WHAT TO DO:
1 – Translate this sentence from the LLVM code review comments below into Spanish: "In general instructions will be canonicalized so that constants are on the RHS."
2 – In the LLVM code review comments below, which source file do the line-specific comments refer to?
━━━ DOCUMENT EXTRACT ━━━
Thanks for working on this. I noticed there was another instance of vbsl being reported recently in https://github.com/llvm/llvm-project/issues/62642. Hopefully it can be addresses via extra optimizations too.

Can you add a testcase for the issues in https://github.com/llvm/llvm-project/issues/49305? And look into the existing tests.

llvm/lib/Target/AArch64/AArch64ISelLowering.cpp
14343

That sounds like it might be a bug that happens if it tries to sink too many operands? From what I remember the order they are put into Ops might matter. And if it is sinking to the Or it might need to add both the And as well as the Not.

14346

I->hasOneUse()

14348

I->user_back();

14364

Can this be simplified with a m_Not matcher? In general instructions will be canonicalized so that constants are on the RHS.

If we are sinking the Not, I feel this should want to test that the pattern makes up a bsl, and if it does then sink the operand of I. i.e. something like checking that OI is m_c_Or(m_c_And(m_Value(A),m_Value(B)),m_specific(I)), and then checking that I is m_c_And(m_Not(m_Specific(A)),m_Value(D)) or the other way around.
━━━ INFORMATION SHOWN ━━━
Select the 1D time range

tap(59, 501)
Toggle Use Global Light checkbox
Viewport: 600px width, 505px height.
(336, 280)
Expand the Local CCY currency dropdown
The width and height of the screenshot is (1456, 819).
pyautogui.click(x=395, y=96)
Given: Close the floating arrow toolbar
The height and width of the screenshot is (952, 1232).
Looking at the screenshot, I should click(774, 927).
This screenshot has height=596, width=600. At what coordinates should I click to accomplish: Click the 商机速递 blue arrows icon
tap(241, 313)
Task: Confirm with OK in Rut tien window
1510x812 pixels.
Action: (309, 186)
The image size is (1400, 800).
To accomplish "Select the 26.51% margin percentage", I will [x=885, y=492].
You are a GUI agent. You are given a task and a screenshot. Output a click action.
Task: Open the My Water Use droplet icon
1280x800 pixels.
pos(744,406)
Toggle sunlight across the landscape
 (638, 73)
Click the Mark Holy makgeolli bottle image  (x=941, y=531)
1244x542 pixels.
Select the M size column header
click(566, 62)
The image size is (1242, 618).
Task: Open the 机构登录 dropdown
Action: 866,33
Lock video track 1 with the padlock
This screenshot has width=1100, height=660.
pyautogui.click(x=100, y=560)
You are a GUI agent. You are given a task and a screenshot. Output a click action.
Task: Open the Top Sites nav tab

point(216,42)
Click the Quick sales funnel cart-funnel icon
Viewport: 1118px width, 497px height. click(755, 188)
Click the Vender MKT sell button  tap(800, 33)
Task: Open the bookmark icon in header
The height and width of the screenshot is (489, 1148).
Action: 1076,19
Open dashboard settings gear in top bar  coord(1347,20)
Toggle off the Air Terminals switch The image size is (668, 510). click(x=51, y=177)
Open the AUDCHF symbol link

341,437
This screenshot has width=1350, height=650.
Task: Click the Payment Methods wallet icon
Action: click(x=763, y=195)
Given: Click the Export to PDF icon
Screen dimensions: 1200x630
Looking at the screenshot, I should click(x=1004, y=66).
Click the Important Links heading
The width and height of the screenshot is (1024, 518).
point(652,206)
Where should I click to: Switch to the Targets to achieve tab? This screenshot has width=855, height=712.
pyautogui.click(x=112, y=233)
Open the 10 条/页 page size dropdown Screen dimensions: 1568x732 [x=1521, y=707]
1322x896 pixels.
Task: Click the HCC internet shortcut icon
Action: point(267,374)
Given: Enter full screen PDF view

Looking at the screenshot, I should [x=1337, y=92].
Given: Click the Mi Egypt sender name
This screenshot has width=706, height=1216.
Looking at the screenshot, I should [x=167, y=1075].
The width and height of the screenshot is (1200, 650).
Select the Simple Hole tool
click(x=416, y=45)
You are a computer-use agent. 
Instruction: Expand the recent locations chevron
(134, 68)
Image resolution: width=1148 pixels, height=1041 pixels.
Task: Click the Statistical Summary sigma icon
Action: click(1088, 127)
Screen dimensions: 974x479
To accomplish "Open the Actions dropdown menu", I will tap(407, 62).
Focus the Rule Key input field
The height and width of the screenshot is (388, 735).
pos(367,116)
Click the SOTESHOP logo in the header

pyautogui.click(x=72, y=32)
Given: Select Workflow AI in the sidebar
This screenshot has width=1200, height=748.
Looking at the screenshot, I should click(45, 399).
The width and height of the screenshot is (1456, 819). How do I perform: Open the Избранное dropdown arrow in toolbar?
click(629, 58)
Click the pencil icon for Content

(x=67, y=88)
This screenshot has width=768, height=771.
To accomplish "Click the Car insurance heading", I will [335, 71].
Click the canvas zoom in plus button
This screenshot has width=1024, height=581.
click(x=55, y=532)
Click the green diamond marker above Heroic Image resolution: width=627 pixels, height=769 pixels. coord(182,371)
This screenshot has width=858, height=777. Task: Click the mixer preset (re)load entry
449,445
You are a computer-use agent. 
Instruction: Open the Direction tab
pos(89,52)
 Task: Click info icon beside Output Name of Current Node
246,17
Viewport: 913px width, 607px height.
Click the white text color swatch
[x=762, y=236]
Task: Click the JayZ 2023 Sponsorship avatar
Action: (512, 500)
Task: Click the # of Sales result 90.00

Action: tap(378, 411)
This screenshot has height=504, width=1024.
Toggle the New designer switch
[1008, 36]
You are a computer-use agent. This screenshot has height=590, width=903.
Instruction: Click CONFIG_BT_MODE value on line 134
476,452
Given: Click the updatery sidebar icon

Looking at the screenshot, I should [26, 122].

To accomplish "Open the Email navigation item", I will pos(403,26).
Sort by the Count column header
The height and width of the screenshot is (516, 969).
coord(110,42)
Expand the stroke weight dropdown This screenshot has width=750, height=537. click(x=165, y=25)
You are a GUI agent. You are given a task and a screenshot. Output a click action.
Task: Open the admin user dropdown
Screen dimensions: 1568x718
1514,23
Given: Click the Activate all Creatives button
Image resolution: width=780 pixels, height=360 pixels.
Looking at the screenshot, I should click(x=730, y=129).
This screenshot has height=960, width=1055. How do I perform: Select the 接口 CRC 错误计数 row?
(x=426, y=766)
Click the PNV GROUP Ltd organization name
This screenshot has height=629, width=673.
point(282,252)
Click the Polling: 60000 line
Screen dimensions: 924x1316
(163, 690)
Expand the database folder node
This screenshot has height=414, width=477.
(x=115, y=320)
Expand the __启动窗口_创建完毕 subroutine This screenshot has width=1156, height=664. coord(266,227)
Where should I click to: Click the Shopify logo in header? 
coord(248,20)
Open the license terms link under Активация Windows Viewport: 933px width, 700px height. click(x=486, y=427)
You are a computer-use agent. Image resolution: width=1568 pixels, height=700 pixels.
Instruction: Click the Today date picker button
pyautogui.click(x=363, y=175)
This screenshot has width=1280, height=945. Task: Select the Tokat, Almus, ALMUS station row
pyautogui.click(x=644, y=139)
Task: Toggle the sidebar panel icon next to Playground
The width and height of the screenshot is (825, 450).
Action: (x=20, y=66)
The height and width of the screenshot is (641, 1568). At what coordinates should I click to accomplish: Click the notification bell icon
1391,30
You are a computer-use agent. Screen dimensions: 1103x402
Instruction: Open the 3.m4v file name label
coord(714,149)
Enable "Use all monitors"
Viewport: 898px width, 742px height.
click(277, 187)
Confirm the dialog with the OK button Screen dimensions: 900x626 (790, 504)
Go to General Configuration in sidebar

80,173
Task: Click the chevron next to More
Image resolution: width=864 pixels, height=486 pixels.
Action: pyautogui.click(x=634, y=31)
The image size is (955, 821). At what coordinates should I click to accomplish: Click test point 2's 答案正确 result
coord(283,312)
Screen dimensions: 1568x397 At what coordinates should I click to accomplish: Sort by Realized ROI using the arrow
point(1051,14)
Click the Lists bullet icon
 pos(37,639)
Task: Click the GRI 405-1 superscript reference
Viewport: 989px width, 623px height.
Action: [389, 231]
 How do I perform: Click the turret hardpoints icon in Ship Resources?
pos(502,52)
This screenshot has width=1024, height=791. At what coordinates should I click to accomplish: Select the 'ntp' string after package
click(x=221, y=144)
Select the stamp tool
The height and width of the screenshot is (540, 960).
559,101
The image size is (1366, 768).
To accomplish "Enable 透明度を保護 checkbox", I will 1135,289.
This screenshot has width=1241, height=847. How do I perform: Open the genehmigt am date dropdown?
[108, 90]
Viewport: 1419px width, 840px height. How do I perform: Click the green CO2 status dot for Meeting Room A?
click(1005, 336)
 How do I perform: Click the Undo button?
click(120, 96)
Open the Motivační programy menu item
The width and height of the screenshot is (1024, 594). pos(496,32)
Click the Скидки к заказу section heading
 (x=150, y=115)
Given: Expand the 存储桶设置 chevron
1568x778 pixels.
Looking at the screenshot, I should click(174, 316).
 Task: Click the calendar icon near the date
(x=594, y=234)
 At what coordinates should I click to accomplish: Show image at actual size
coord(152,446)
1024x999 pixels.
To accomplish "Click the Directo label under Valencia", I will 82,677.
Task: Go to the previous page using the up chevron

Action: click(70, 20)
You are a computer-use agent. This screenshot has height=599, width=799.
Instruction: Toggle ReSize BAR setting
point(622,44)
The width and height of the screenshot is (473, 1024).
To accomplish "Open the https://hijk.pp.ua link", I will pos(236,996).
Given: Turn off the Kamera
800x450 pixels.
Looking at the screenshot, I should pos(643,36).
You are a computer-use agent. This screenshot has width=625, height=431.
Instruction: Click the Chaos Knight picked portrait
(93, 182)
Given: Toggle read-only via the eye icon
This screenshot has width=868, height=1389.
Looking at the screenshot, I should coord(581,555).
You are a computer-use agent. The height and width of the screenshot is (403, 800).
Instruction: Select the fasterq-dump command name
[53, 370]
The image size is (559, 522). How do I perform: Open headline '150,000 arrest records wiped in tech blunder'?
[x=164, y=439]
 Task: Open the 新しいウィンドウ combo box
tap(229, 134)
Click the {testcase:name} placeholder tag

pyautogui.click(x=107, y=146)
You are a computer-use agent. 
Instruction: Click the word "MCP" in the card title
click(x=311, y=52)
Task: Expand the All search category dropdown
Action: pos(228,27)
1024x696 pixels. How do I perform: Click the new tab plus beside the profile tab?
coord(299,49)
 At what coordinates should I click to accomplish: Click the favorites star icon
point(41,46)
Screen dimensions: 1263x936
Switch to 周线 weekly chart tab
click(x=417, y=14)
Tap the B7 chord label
━━━
ANSWER LIST:
1 – En general, las instrucciones se canonicalizarán de modo que las constantes queden en el RHS.

2 – llvm/lib/Target/AArch64/AArch64ISelLowering.cpp